**Task requirements**
Repeat every row from the line containing "Viewport: 1064px width, 1136px" down through the line containing "coord(122,89)", including both of those lines. Leave the pictures out of your answer.

**Data provided**
▶

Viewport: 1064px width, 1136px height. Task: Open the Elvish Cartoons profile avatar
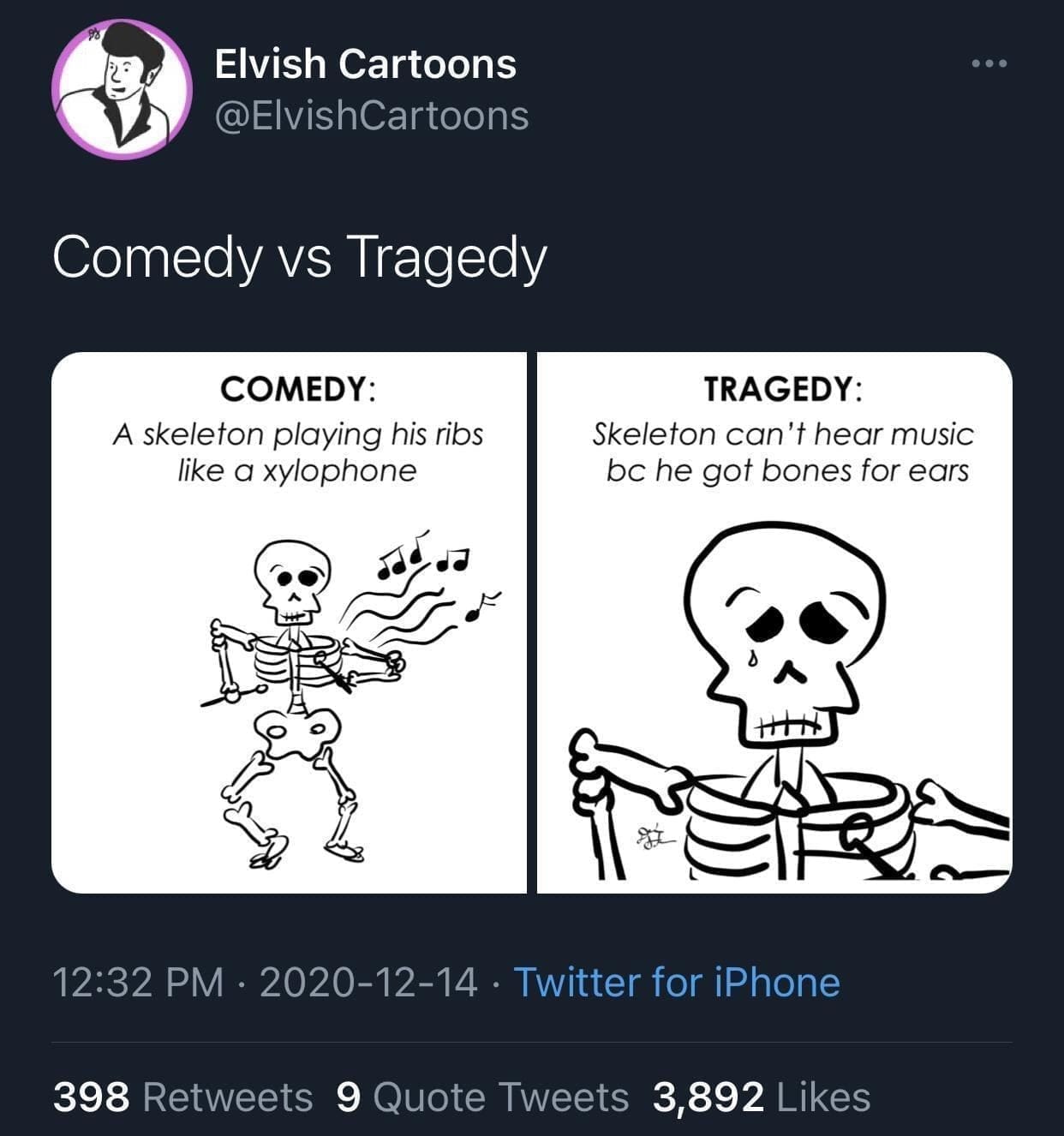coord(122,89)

◀
▶

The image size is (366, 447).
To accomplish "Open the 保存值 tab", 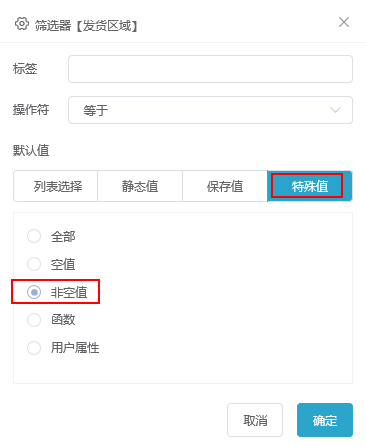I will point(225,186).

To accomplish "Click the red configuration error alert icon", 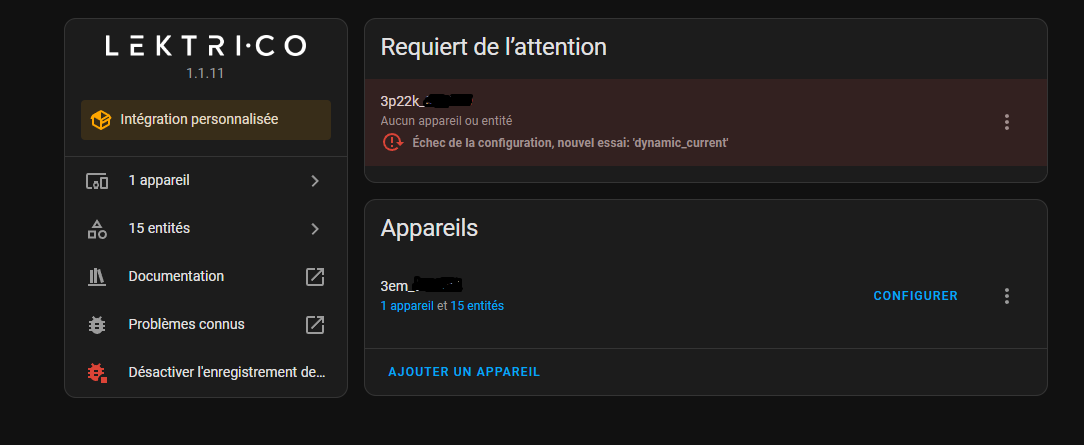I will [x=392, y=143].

◀

**Expected output**
Viewport: 1064px width, 1136px height. Task: Open the Elvish Cartoons profile avatar
coord(122,89)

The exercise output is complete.